CMS establishes new audit requirements, proposes new overpayment rule - Medicare/Medicaid - Centers for Medicare and Medicaid Services

Healthcare Financial Management, April, 2002 by Christopher L. Keough

Two recent publications of the Centers for Medicare and Medicaid Services (CMS) seem to belie the view that providers can expect to see an easing of their regulatory burden under the Bush Administration. Program memorandum (PM) A-01-141, issued in December 2001, sets forth the agency's expectations with respect to audits of Medicare cost reports. PM A-01-141 instructs Medicare intermediaries 'as a general rule" not to reopen a cost report or settle an appeal if the request for reopening or appeal is based on submission documentation that was not made available at the time of the audit. A proposed rule issued by CMS on January 25, 2002, would require a Medicare provider to identify and return an overpayment to its Medicare intermediary within 60 days after the provider identifies the overpayment. The proposed rule defines "overpayment" but leaves many issues open to interpretation.

The Centers for Medicare and Medicaid Services (CMS) recently issued two publications that may significantly affect all Medicare providers. In December 2001, CMS issued program memorandum (PM) A-01-141, setting forth the agency's expectations with respect to audits of Medicare cost reports. (a) On January 25, 2002, GMS issued a proposed rule requiring all Medicare providers, suppliers, individuals, and other entities (such as managed care organizations) to disclose and refund overpayments within 60 days after the recipient identifies the overpayment. (b) Taken together, these two publications suggest that CMS continues to impose increasingly rigorous requirements and restrictions on healthcare providers, despite the agency's recent reorganization into a "kinder, gentler" entity.

New Audit Documentation Requirements

Although PM A-01-141 is directed to the Medicare intermediaries, it establishes at least three cost-report and audit requirements of interest to healthcare providers. First, it provides a checklist of several items that providers must include in their submitted cost report and sets forth a process for intermediaries' handling of incomplete cost-report submissions. PM A-01-141 specifically requires intermediaries to give a provider written notice if a cost-report submission is incomplete and to allow the provider 15 days to supply missing items. After that, program payments may be suspended until the provider completes its submission.

Second, PM A-01-141 clarifies the time frame for initial retroactive adjustments, instructing intermediaries "to make such adjustments within 60 days of the receipt of an acceptable provider cost report." The memorandum provides that for purposes of calculating the initial retroactive adjustments, intermediaries should accept the provider's costs as reported on its submitted cost report, although the intermediary may impute estimated adjustments to the submitted costs based on its past audit experience with the provider.
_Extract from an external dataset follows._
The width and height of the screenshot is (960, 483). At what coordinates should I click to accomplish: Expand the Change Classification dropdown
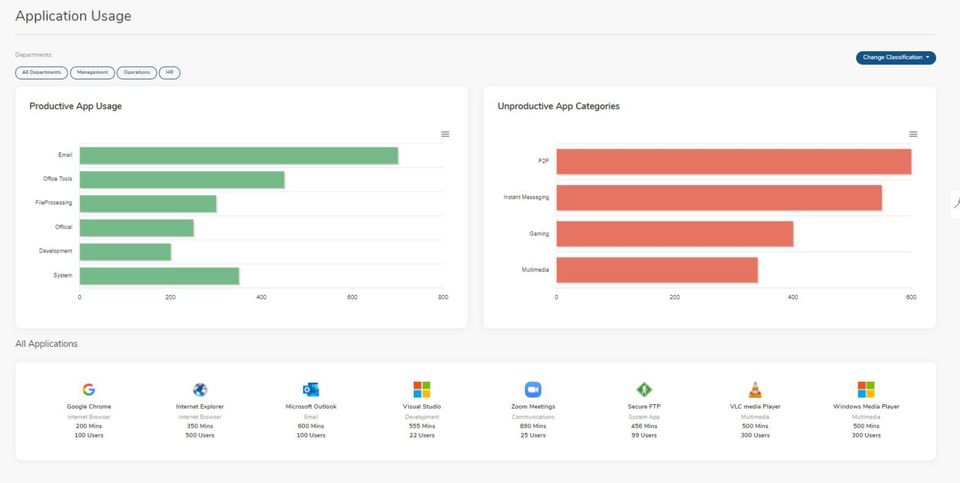coord(896,58)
Third, PM A-01-141 tightens Medicare policies with respect to the timely submission of audit documentation. It requires intermediaries to put requests for documentation in writing and instructs them to make adjustments if the provider fails to meet the requirements of timely submission of the documentation. PM A-01-141 requires intermediaries to allow a four-week grace period after the audit for submission of any requested documentation that was not provided during the audit. Documentation submitted after the grace period may not be considered by the intermediary in issuing its final determination. In addition, intermediaries are instructed as a general rule not to reopen or settle appeals from resulting adjustments if the provider furnishes the requested documentation at a later date.

The new documentation policy described in PM A-01-141 potentially could be problematic for providers that do not respond expeditiously to requests for audit documentation. The policy described in the memorandum applies not only to documentation for payment to cover costs of care, but also to documentation relating to other considerations, such as graduate medical education, that can have a substantial affect on the provider's level of payment.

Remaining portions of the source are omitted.